Home Buyer’s Survival Guide
The nuts and bolts of what you need to know when buying a home.
Let’s Get our Home Buying Bearings
Buying a home can make you feel like you are stepping into a foreign country. The lingo sounds strange and maybe you have a translator close by but you’re not entirely sure they aren’t trying to take advantage of you somehow. Perhaps the translator is a relative who has been in the country once or twice before and you’re not sure their directions are gonna get you to the right destination or not.
This guide will help you understand the process and give you the compass you need to know in order to navigate through your options and come out ahead. The right knowledge can save you a lot of money when it comes to buying a home. I’m an insider but I want you to know the secrets to buying a home like a experienced champ!

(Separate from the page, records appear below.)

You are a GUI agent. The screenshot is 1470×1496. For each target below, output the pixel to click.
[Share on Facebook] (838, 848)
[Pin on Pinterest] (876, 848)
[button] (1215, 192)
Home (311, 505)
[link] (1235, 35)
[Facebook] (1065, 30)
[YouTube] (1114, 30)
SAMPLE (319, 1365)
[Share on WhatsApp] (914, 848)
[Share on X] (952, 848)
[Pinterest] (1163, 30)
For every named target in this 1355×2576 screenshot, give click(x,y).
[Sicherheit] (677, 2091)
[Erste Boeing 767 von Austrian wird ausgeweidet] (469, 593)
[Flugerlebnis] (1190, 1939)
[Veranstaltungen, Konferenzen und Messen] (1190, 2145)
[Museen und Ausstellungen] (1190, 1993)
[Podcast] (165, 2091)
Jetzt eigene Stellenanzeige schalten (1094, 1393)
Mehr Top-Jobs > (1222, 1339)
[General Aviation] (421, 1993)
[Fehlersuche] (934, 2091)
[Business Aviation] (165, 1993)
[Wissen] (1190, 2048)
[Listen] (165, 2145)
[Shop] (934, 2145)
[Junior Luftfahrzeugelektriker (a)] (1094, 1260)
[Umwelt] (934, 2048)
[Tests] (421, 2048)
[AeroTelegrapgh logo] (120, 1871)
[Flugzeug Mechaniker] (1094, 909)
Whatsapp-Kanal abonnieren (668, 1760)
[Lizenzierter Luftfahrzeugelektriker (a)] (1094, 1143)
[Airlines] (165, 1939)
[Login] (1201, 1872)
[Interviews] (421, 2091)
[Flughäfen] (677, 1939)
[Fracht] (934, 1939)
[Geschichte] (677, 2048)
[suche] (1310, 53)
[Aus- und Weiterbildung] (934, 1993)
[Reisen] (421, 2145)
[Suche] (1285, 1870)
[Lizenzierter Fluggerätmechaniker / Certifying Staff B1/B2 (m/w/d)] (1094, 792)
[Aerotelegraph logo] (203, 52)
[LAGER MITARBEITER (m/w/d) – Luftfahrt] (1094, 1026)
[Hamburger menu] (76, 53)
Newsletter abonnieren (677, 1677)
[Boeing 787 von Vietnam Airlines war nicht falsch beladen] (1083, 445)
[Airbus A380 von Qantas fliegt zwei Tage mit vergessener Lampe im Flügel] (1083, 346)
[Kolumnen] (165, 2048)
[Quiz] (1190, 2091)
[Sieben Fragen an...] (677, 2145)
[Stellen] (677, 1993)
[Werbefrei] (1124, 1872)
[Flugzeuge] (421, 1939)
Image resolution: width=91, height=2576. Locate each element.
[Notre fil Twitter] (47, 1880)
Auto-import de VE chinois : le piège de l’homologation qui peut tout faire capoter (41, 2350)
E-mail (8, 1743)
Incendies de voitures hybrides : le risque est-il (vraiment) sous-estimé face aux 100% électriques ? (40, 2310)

What can be done and what can’t be done?
What kind of credit score do you need?
How much can you be pre-approved for? How is that even calculated?
What perks do I have as a first time home buyer?
How does the loan process work?
We will answer these questions and more. This guide is meant to be a quick reference, it’s not a college course on real estate. It’s the nuts and bolts of what you need to know when buying a home.
Every realtor and every seller wants you to be pre-approved for financing if you aren’t buying with cash. So let’s look at loan program options first, but we need to define a few terms so you can understand the programs better.
Mortgage insurance is something you will have if you’re not putting down 20%. You sometimes pay it upfront and sometimes its monthly or sometimes you pay both an upfront fee and a monthly fee. The upfront fee is financed into the loan though.
There are 3 credit bureaus lenders look at, they go off of the middle score of the three when determining rate and eligibility, not an average.
If you are self employed your income needs to be reviewed, you can’t go off your gross income but if you are not self employed lenders use your income before taxes (gross).
Every loan has closing costs, you can either pay these yourself or ask your seller to pay all or a portion of them. Closing costs include but are not limited to title charges, taxes, underwriting fees, survey, inspections, appraisal (determines value), and homeowners insurance.
Loan Program Options
USDA $0 Down: If you do not currently own a home, you can possibly buy with no money down! This program does have income and geographic limitations though. You cannot have more than one USDA loan.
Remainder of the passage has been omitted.